The Allegany Central Railroad was a tourist railroad that took place in three locations from the 1970s to the 1990s. It originally operated in Covington, Virginia, before ownership disputes moved it to Cumberland, Maryland. From there, ownership disputes moved it again to Staunton, Virginia. Rising insurance costs shut down the railroad altogether by the end of the 1990s.

== History ==

=== Original location in Covington, Virginia ===
The Allegany Central Railroad was founded by Jack Showalter in Alleghany County, Virginia, and he acquired Canadian Pacific 4-6-2 steam locomotives Nos 1238 and 1286 to be used for their operations. The Allegany Central originally ran over the Chesapeake and Ohio's former Hot Springs branch between Intervale and Covington from 1975 to 1984. Although, it originally reached Hot Springs, the Hot Springs resort no longer wanted the railroad near them when the C&O abandoned the line, so the line at Hot Springs was ripped up, and the branch was shortened to stop at Intervale. During this time, No. 1238 was featured in the BBC mini series Nancy Astor chronicling the life of Nancy Astor. However, when operations stopped after 1984, the branch was ripped up.

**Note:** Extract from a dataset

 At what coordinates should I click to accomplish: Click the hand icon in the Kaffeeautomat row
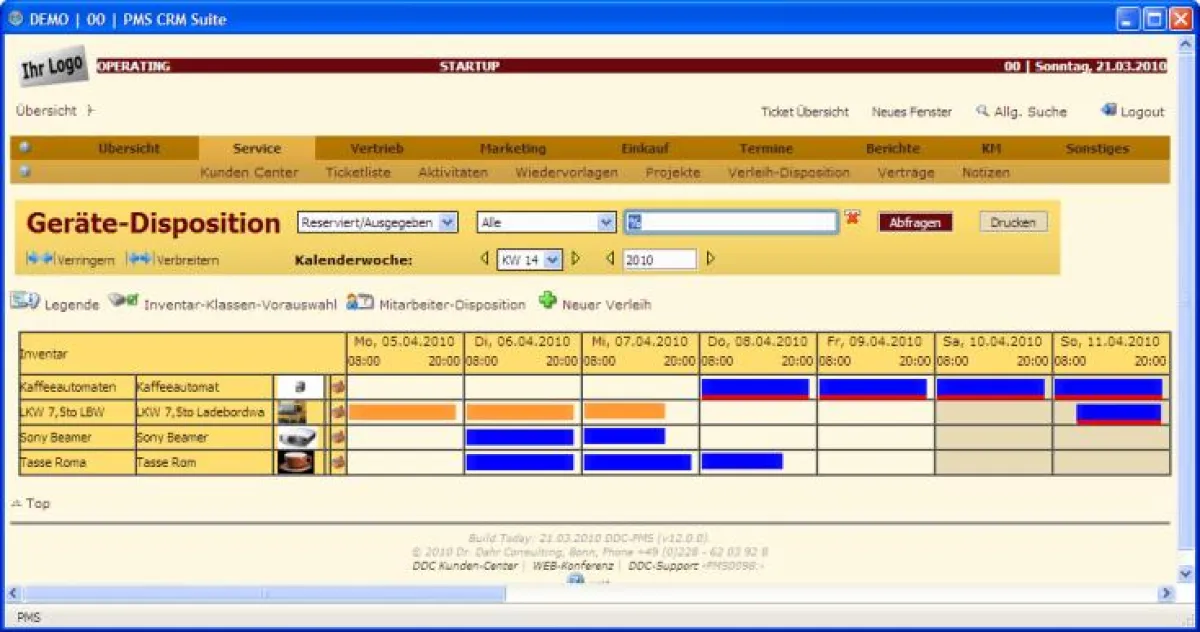click(x=338, y=387)
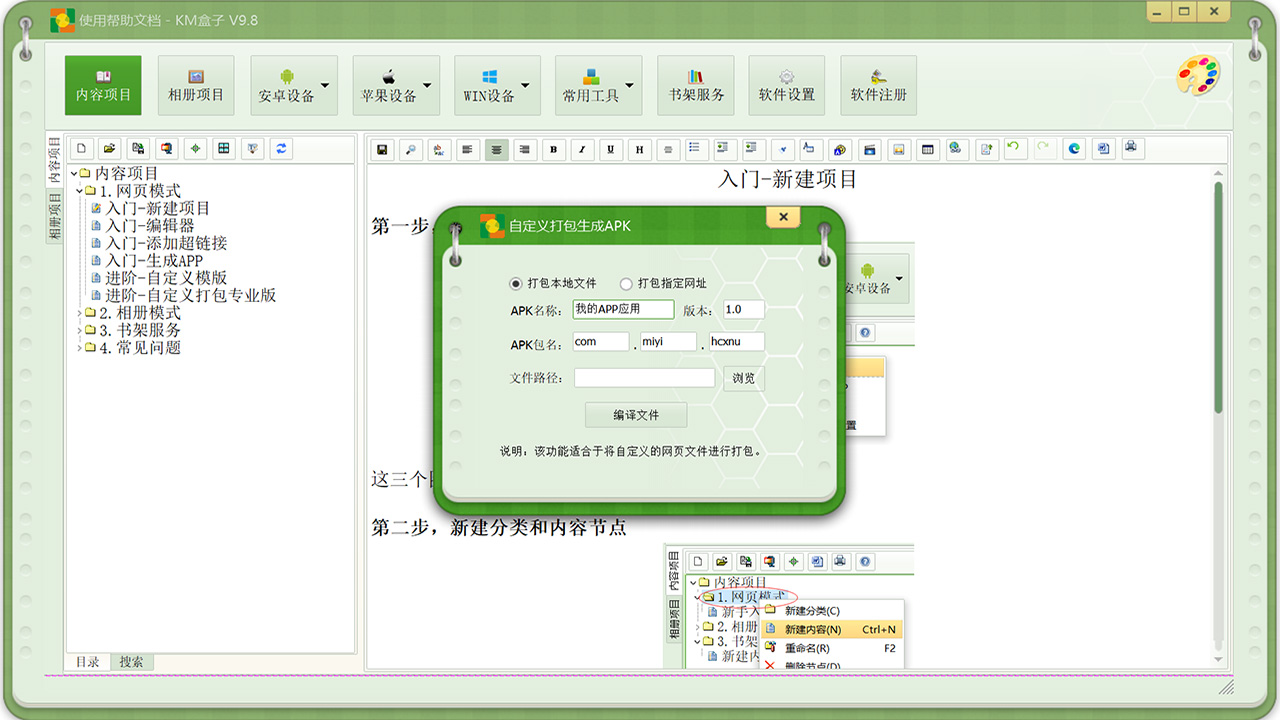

=== Move to Cumberland, Maryland ===
The Allegany Central Railroad's equipment was moved in 1988 to Cumberland, Maryland, where Showalter approached an agreement with the newly-formed Scenic Railroad Development Corporation (SRDC) to operate his trains over their ex-Western Maryland trackage between Cumberland and Frostburg, Maryland. It became the first operator to boast excursion trains on the line, using diesel locomotive No. 40, and it continued to host trains there until 1991, when disputes with the SRDC became insurmountable.

===Move to Staunton, Virginia===
The Allegany Central's equipment was moved again to Staunton, Virginia. There, a new excursion company was formed under the name Virginia Central Railroad, operating out of Staunton on the CSX mainline. Increased insurance requirements led to the termination of service, and most of the equipment was stored out of service in Staunton. Jack Showalter died in December 2014.

===Sale of locomotives===

The ex-Chesapeake and Ohio EMD GP9 diesel locomotive No. 5940 (received by the City as a donation from CSXT for use on the Western Maryland Scenic Railroad) was in storage on the Shenandoah Valley Railroad as Virginia Central No. 40. It was sold to the new Durbin and Greenbrier Valley Railroad in 2007, for use in freight service. It was reverted to its original identity as C&O No. 5940 in 2018.

Nos 1238 and 1286 were stored in Staunton under tarps for several years, until they were sold to a private owner from Alberta in 2015 after Showalter's death. Both steam locomotives arrived on the Prairie Dog Central Railway in Winnipeg, Manitoba in September of that year.

==Western Maryland Scenic Railroad==

The line in Maryland is still in operation as the Western Maryland Scenic, using Ex-Lake Superior and Ishpeming 2-8-0 "consolidation" steamer No. 34, albeit renumbered 734 and permanently masqueraded as a Western Maryland locomotive. In 2016, 734 was taken out of operation as it was due for the FRA required boiler inspection. The railroad is now using former Chesapeake and Ohio 2-6-6-2 "Mallet" No. 1309. After considerable project delays, 1309 is in operation. In the interim, excursion trains were operated using period diesel power.